Nutrient responses as a key factor to the ecology of orchid species

The availability of N and P plays a critical role in orchid growth and survival; the aim of the present review is to give an overview over the mechanisms which contribute to the critical response. In the first heterotrophic and subterranean phase of orchid development, growth is entirely dependent on mycorrhizal fungi (for reviews see Hadley 1982; Harley & Smith 1983; Hadley & Pegge 1989). The nutrient metabolism of developing orchid individuals is adapted to this symbiosis: reductions in orchid nitrogen metabolism are permitted which can be considered adaptations to the parasitic habit during at least this phase (cf. Press et al. 1986). Furthermore, also in later life the nitrogen and phosphate fluxes are thoroughly affected (Alexander & Hadley 1984; Alexander et al. 1984). As a consequence, nutrient effects on orchid growth may occur via the symbiotic association, and may originate by affecting growth of the symbiotic fungi, or by affecting the symbiotic interaction between orchid and fungi (Dijk & Eck 1995c). Changes in orchid nutrient metabolism during the course of development reflect changes in the physiology of the symbiosis.

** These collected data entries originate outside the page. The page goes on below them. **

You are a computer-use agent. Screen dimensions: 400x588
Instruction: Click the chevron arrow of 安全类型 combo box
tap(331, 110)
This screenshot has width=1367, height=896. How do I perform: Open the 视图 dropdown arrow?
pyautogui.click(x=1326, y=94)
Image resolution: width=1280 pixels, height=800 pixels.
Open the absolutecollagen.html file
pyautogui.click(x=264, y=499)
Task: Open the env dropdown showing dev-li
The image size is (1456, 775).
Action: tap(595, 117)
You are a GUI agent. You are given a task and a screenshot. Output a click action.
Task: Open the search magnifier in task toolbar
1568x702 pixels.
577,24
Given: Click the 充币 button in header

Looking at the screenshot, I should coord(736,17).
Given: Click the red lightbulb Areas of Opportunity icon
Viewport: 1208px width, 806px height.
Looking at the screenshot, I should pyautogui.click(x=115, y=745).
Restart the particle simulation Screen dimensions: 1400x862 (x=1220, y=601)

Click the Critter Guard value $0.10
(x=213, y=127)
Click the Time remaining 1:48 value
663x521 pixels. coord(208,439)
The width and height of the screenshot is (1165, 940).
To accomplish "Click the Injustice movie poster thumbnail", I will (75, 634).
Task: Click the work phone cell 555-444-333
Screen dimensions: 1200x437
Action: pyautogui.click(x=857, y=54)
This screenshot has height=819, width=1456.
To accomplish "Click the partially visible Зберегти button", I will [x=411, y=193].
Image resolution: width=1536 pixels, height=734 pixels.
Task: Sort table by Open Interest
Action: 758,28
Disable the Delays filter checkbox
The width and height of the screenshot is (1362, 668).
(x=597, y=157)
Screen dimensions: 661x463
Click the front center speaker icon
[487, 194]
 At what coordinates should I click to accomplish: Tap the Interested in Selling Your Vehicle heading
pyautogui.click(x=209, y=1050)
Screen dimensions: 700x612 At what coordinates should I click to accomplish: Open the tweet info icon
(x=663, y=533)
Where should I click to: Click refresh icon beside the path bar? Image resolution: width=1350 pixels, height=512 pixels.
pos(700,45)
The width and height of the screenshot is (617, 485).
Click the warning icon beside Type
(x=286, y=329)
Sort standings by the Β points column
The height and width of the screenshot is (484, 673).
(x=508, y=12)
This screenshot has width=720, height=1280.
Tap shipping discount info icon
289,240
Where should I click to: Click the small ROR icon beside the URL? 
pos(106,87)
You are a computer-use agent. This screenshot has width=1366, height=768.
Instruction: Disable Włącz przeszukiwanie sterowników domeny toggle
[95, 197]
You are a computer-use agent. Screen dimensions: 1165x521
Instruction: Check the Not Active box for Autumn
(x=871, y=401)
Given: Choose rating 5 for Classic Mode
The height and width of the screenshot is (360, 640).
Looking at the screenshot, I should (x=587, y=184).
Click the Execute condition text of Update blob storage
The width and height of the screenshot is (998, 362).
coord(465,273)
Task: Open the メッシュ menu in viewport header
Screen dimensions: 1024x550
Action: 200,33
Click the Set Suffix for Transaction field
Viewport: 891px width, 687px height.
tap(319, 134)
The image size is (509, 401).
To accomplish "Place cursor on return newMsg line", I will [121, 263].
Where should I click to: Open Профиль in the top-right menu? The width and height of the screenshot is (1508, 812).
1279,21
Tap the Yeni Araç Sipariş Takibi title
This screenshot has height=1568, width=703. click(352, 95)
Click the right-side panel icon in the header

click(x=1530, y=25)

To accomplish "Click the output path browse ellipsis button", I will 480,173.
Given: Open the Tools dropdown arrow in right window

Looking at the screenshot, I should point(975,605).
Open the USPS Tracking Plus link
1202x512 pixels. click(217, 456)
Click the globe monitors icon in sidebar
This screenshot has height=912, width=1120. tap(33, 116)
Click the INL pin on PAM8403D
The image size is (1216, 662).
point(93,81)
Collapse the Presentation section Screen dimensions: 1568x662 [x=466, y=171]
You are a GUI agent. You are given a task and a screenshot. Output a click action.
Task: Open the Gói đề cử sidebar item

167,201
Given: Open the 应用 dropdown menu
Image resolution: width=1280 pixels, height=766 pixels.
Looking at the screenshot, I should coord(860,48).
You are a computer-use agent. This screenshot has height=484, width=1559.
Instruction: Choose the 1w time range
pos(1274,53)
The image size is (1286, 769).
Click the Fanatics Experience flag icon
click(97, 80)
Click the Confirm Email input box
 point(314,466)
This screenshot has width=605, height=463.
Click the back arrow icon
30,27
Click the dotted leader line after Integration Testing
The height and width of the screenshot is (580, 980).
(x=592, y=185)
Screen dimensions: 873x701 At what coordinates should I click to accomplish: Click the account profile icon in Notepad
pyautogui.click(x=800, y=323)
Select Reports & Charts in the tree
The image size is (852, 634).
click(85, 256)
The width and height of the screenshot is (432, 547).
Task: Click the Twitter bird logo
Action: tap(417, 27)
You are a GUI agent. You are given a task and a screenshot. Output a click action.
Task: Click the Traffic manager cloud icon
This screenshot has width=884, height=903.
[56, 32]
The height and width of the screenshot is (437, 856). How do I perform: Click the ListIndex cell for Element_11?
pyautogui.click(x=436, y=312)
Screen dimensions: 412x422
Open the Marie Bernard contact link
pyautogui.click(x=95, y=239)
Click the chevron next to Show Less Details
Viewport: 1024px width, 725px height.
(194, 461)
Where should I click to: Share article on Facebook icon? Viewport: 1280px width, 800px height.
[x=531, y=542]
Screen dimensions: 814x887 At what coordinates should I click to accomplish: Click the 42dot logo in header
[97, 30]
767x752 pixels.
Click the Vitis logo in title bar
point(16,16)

The resulting development in orchid nutrient metabolism forms a further need to distinguish between the various stages in the life cycle, most notably between the germination and seedling stage and the C-autotrophic adult stage!. Once above ground, orchids as slowly growing and often low, rosette-forming species are very sensitive to eutrophication, which favours more competitive species to a much larger degree than orchids (Dijk & Olff 1994; Silvertown et al. 1994).